Gina
GINA
I collect black dolls. Not for the same reason other people I’ve met do it. I don’t understand my fascination with them other than that I’m Cuban, and in my country, as a child, I really didn’t like being this white. I have always felt mixed races are more charismatic. In Cuba we have a kaleidoscope of colors, anywhere from onyx to milky white. I really think the most beautiful people I’ve ever seen are those with real dark skin who have almond-shaped aqua or emerald colored eyes. I went through a period in my life when I collected black dolls, preferably with light colored eyes, when I could find them. They were all over, taking over the house until I moved into a tiny apartment. Now I have only a couple left having given away most of them to my granddaughter. Perhaps I was so attached to them because when I was a child my mother used to buy these larger-than-life porcelain dolls that I was seldom allowed to play with lest they got dirty (talk about taking the “fun” out of dysfunctional). Maybe that’s the reason I loved these black dolls so much.

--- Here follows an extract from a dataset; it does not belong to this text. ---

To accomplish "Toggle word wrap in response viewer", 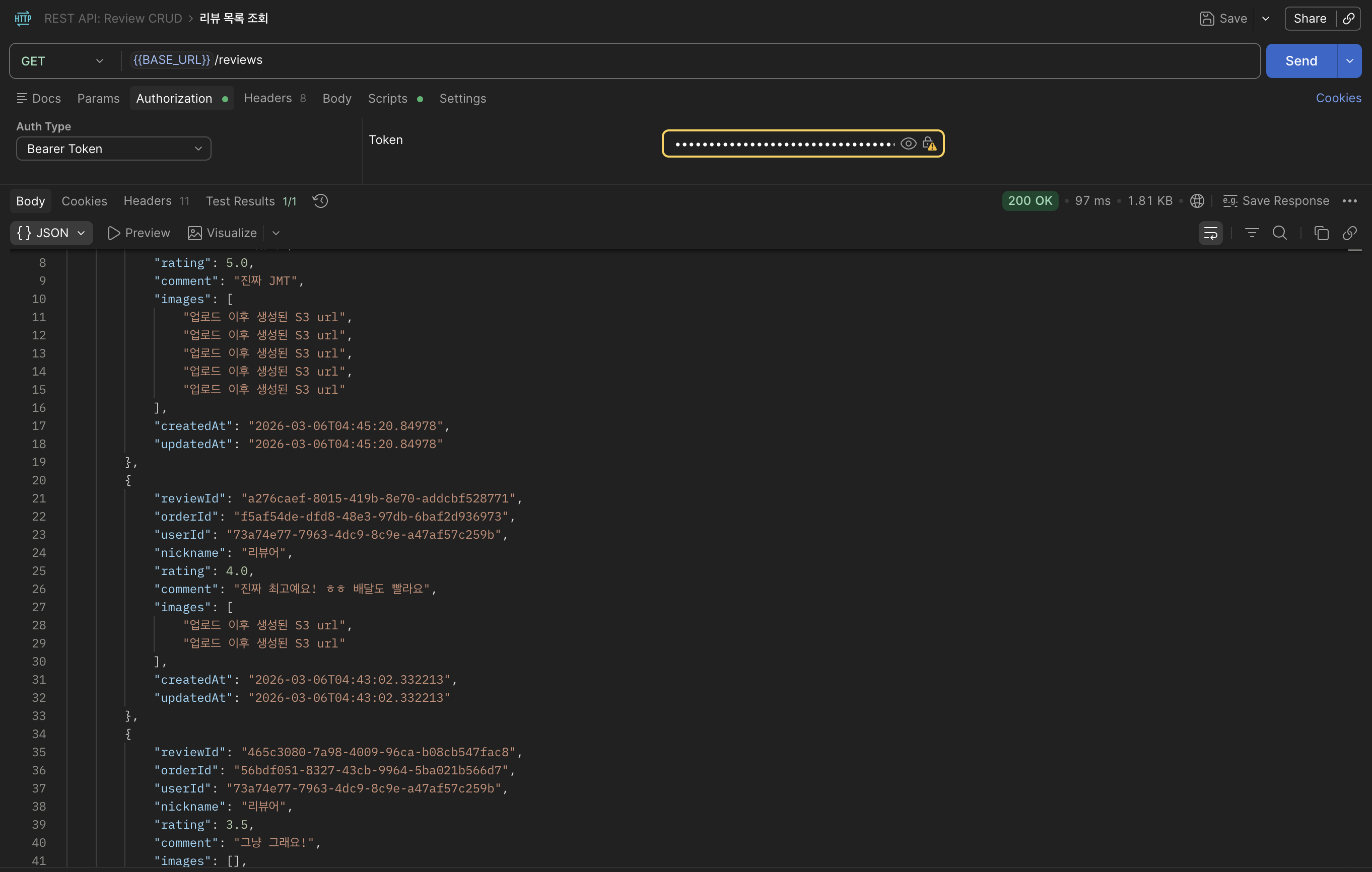I will (x=1210, y=233).
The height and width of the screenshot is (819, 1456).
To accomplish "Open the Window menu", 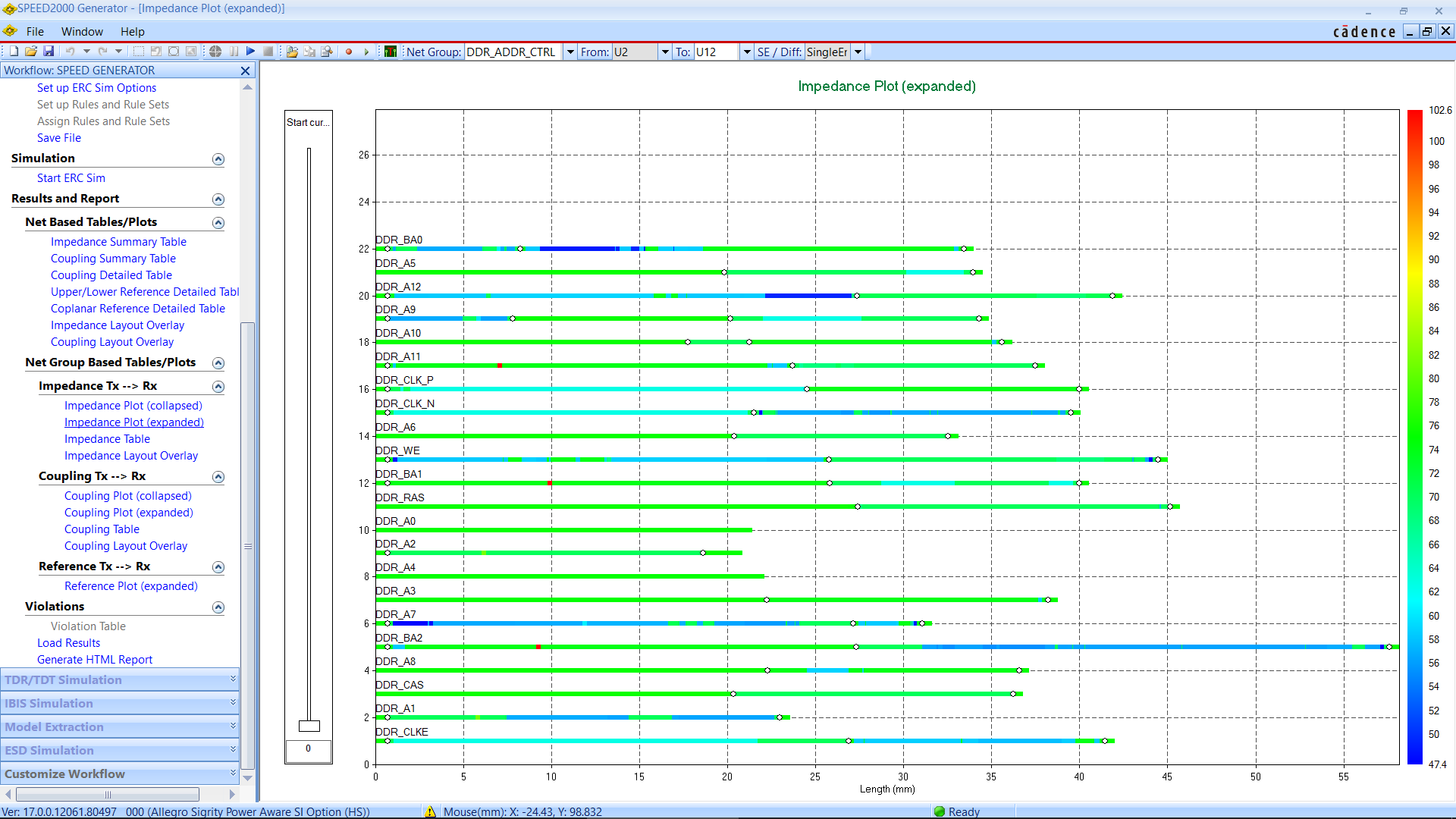I will [x=82, y=31].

The black dolls were the beauty of my island and I could actually play with them when I chose to. Or on some abstract level I thought totally erased from my subconscious mind, it could have been that I had been involved in Santería, the Afro-Caribbean religion. Their entities or Orishas were given characteristics and colors, and they were given priority in a house, a room with an altar, fruits, special flowers—believers have these dolls dressed up accordingly to represent the Orishas. What surprises me is that I never got that into the religion to get dolls. All I know is that when I started collecting, my black Santería Orisha dolls became part of my family. They were companions of many meals prepared in my tiny kitchen until I had to let them go. They were the only dolls I felt I could handle without worrying and felt were mine.